Now let’s return to my quibble about the deployment of the ROUND function, and my counter-suggestion for simply calculating win percentages without it and formatting the numbers to three decimals instead. Working with Joel Pozen’s rounded figures, we can write an array formula that’ll count the number of World Series victors whose regular-season percentage exceeded that of the losers each year:

{=SUM(IF(C2:C114>E2:E114,1))}

The formula assigns the value of 1 to each value in the C column – the one containing Series winners’ percentages – that tops the corresponding value in E, the losers’ column, and then adds all the 1’s (note: the formula can surely be written in alternative ways). I get 57, meaning that according to Pozin’s percentages a jot more than half of all the 113 World Series wins went to the team with the higher regular-season percentage.  Again, not a shocker, but worth demonstrating.
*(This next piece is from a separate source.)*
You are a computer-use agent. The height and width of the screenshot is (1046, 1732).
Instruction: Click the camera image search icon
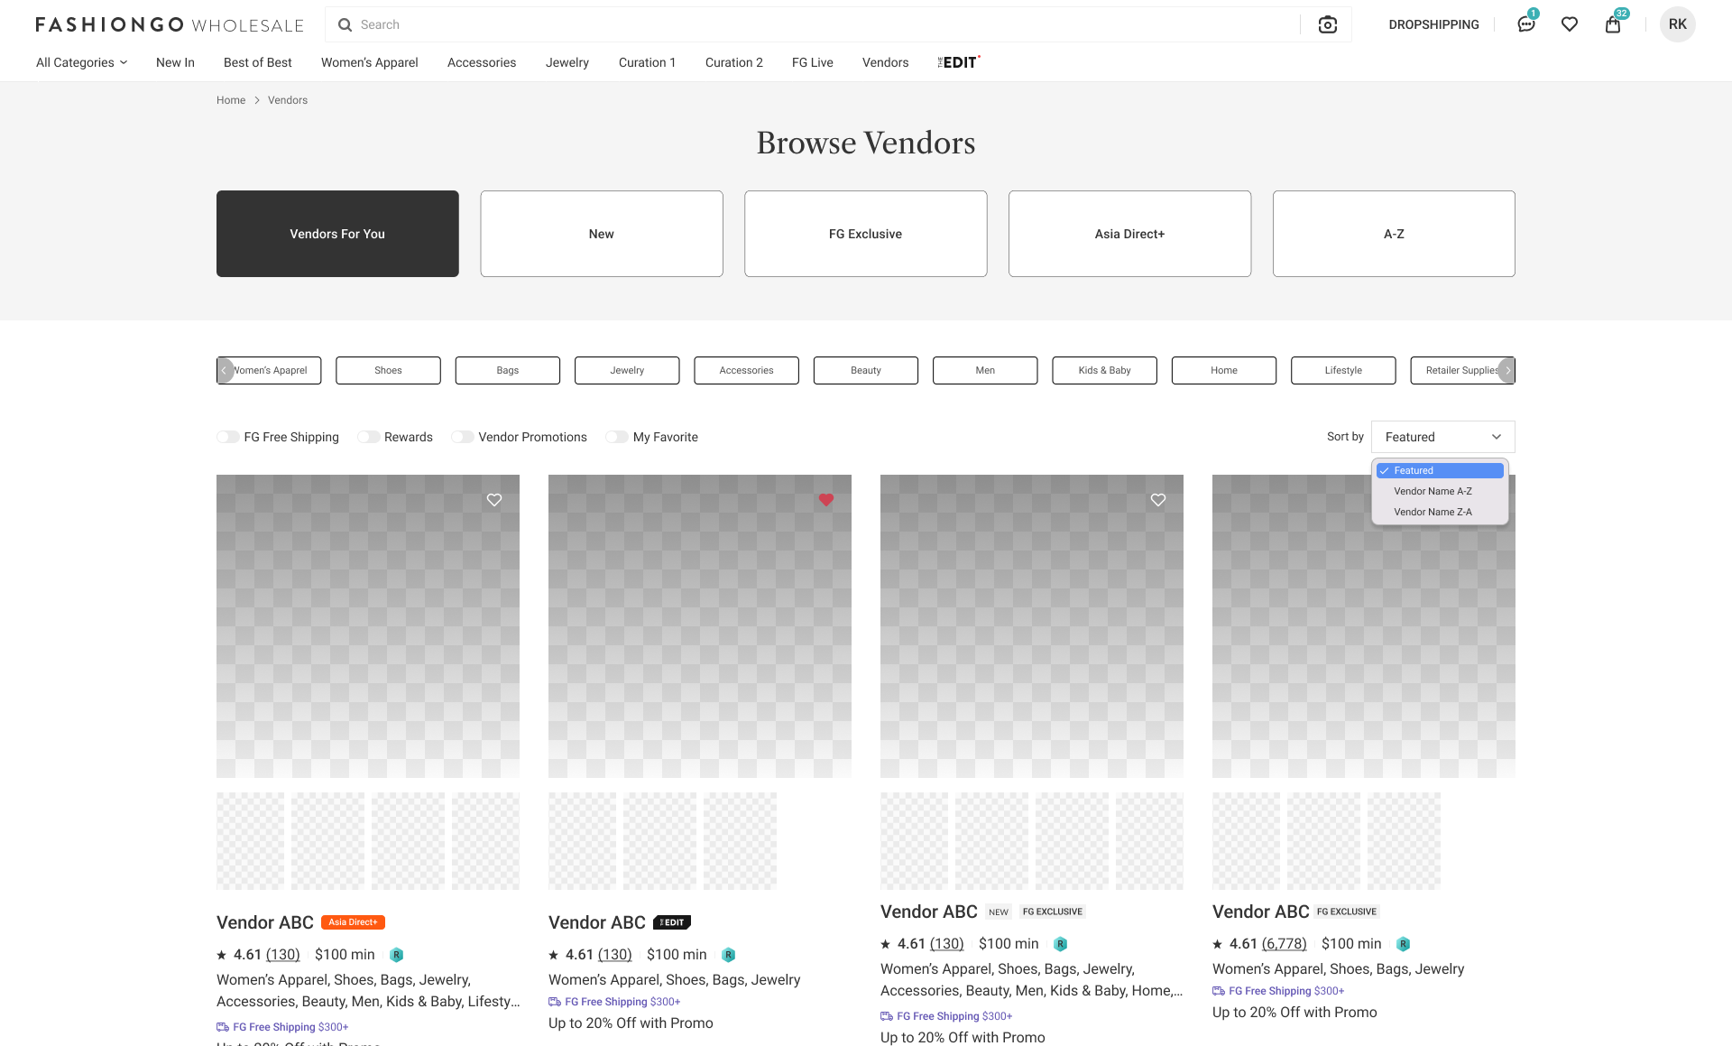(1327, 25)
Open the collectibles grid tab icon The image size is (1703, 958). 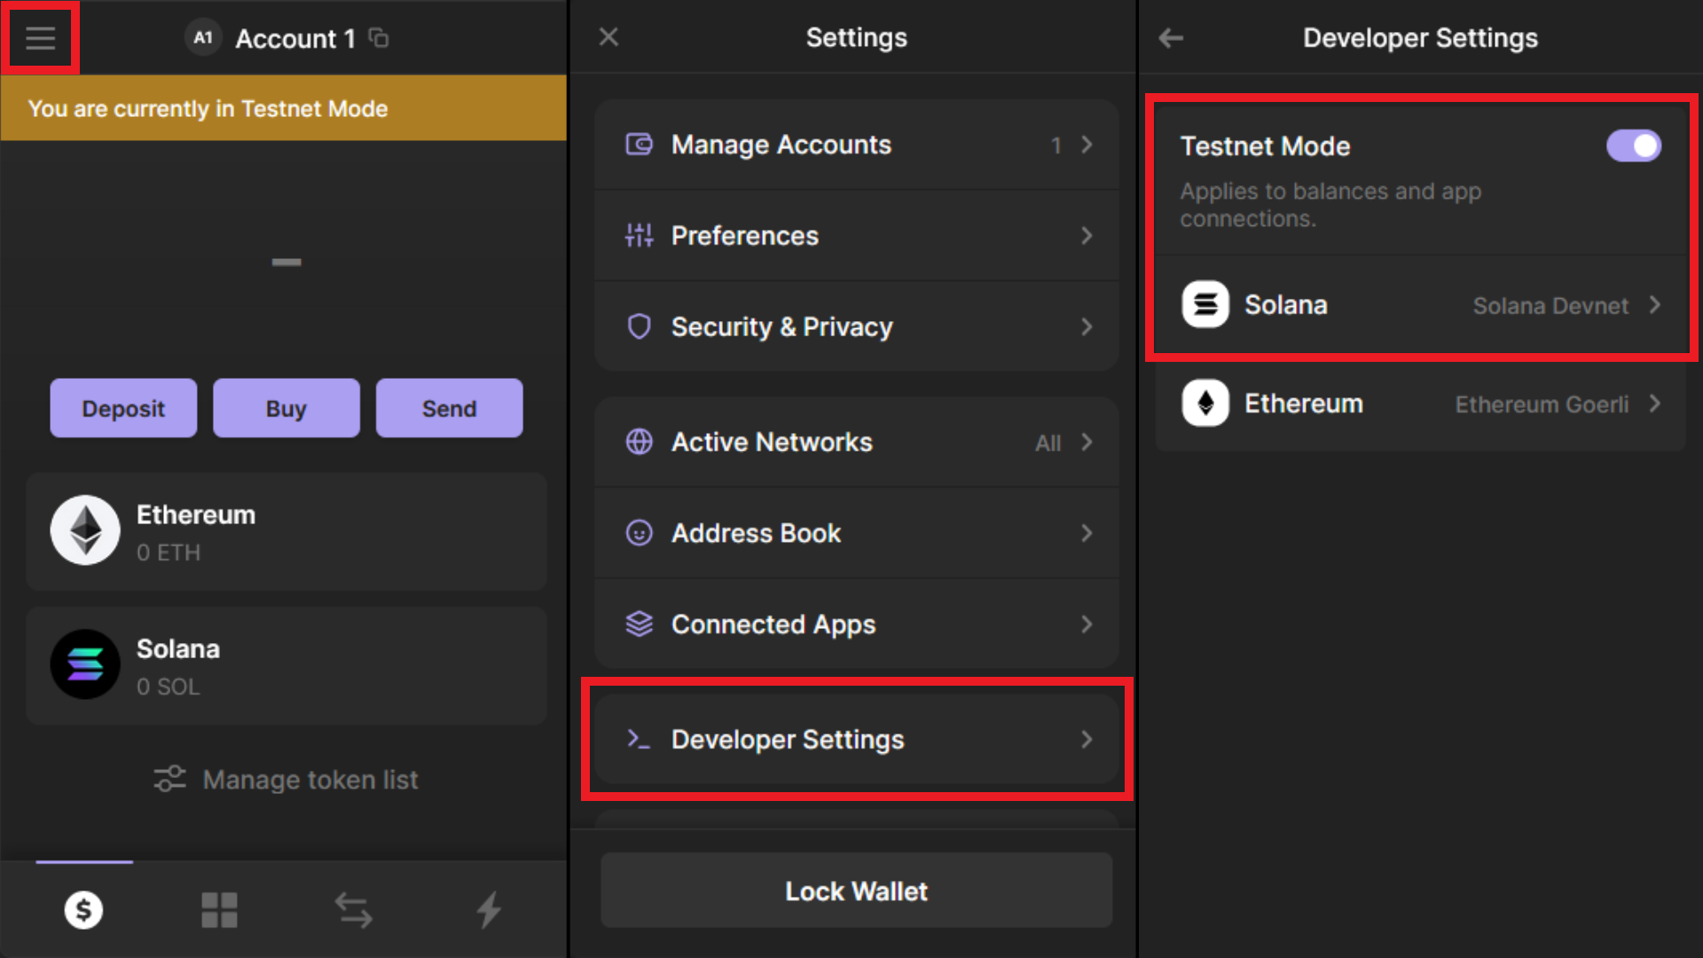pos(219,910)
Now if we array-calculate the number of Series winners with the lower of the regular-season winning percentages:

{=SUM(IF(C2:C114<E2:E114,1))}

I get 53 – but there are 113 Series for which to account here, and 57 plus 53 computes to 110.   It turns out then then that in three Series – the ones played in 1949, 1958, and 2013 – the competing teams appear to have achieved the same regular-season win percentage.
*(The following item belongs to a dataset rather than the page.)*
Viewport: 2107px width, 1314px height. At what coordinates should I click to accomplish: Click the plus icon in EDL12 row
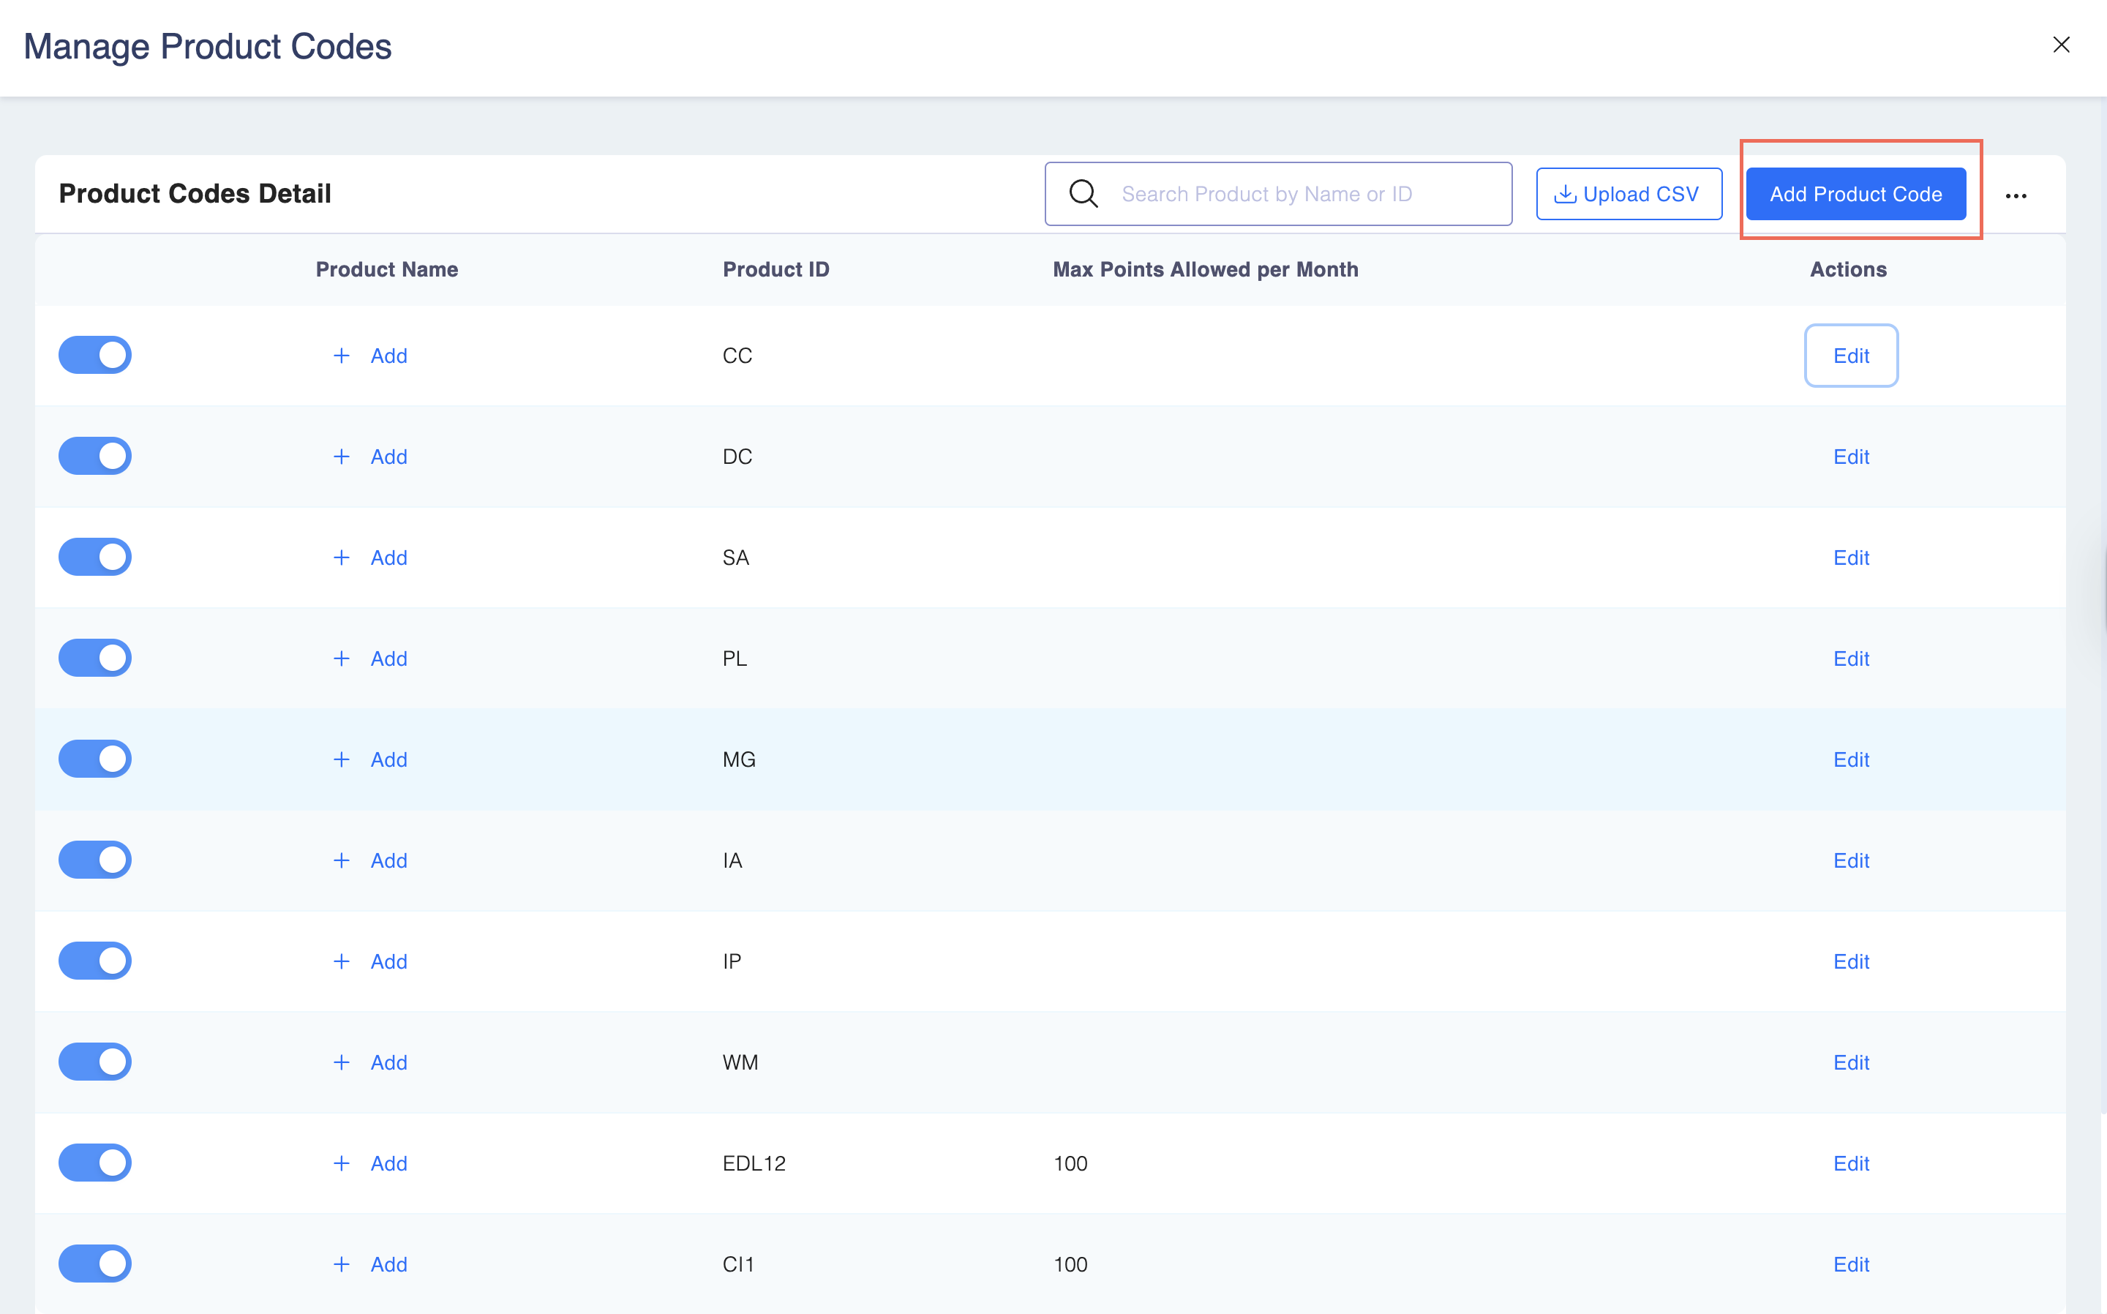[x=341, y=1164]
And for two seasons, 1949 and 2013, the winner-loser identity is inarguable – the teams in those years had precisely the same numbers of wins and losses. But if we actuate my formulaic alternative, in which the drawn-game half-win-credit is retained but the ROUND function is shed for the reasons advanced above, we learn that the 1958 winner New York Yankees played to a .596774 percentage (rounded to six decimals), because they played a tie game that year; but the losing Milwaukee Braves steamed into the Series with a .597402. Seen that way, the 1958 Braves are the 54th losing team to best the winner’s regular-season mark.

The difference here of course is hair-splittingly slim. But if your head-of-the-class high school average was .000628 points greater than that of the runner-up, would you be willing to share your valedictorian honors by agreeing to a round-off?